This first line on Wikipedia is what most of us know about V8, and about lots of other things. Here I’ll try to provide a simple explanation of what V8 actually does. As for the other things, next time, just read the entire first paragraph in Wikipedia, what the hack, you only live once, dive into the second one.
- Compiles and executes JS code
- Handling call stack — running your JS functions in some order
- Managing memory allocation for objects — the memory heap
- Garbage collection — of objects which are no longer in use
- Provide all the data types, operators, objects and functions
- Provide the event loop, but this is sometimes implemented by the browser as well
- Know anything about the Document Object Model (DOM) — which is provided by the browser, and obviously irrelevant to Node.js for example
On the runtime, V8 is mainly managing the heap memory allocation and the single threaded call stack.
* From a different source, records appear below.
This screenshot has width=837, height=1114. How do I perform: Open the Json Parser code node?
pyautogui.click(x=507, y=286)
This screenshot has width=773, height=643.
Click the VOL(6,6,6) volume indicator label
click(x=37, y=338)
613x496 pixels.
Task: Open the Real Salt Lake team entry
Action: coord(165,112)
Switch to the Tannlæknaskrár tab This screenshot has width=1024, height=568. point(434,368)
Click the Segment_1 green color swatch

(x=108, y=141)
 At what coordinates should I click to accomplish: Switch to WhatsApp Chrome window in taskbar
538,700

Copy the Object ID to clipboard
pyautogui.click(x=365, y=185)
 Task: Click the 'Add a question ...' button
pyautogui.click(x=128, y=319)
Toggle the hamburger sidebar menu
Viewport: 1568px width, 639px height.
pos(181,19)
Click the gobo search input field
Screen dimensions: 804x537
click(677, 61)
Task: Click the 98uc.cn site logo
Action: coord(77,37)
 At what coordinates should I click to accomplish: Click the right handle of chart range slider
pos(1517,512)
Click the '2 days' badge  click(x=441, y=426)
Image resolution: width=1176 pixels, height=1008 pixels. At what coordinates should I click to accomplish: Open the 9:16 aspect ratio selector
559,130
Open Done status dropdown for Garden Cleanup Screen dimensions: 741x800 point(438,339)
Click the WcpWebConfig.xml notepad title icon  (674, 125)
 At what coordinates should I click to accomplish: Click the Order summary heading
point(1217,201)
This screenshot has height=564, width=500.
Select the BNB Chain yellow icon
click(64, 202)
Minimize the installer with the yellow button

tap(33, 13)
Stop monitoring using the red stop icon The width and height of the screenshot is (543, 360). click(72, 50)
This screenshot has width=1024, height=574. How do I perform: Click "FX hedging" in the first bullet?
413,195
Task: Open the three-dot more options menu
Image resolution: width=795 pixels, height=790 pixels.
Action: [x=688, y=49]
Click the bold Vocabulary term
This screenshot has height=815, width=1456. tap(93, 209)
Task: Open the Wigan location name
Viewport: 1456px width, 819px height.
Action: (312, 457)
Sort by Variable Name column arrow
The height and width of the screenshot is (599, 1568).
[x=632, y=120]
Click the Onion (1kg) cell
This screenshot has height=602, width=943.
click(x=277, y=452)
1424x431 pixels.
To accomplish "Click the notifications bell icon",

The call stack is mainly a list of function to execute, by calling order. Every function which calls another function will be inserted one after the other directly, and callbacks will be sent to the end. This is actually why calling a function with setTimeout of zero milliseconds sends it to the end of the current line and doesn’t call it straight away (0 milliseconds).
Other Key Components:
JS Interpreter — Ignition & Optimization Compiler — TurboFan & Crankshaft
JIT compilation result machine code can take a large amount of memory, while it might be executed once. This is solved by the Ignition, which is executing code with less memory overhead.
WebAssembly — Liftoff
Achieving great performance is also key in the browser, and this is the task Liftoff is used for — generating machine code. Not using the complex multi-tier compilation, Liftoff is a simpler code generator, which generates code for each opcode (a single portion of machine code, specifying an operation to be performed) at a time. Liftoff generates code much faster than TurboFan (~10x) which is obviously less performant (~50%). To read more, see the V8 Dev Blog.
Garbage Collection — Orinoco
Running over the memory heap, looking for disconnected memory allocations is the Orinoco. Implementing a generational garbage collector, moving objects within the young generation, from the young to the old generation, and within the old generation. These moves leave holes, and Orinoco performs both evacuation and compaction to free space for more objects.
Another optimization performed by Orinoco is in the way it searches through the heap to find all pointers that contain the old location of the objects moved and update them with the new location. This is made using a data structure called remembered set.
On top of these, black allocation is added, which basically means the garbage collection process automatically marks living objects in black in order to speed up the iterative marking process.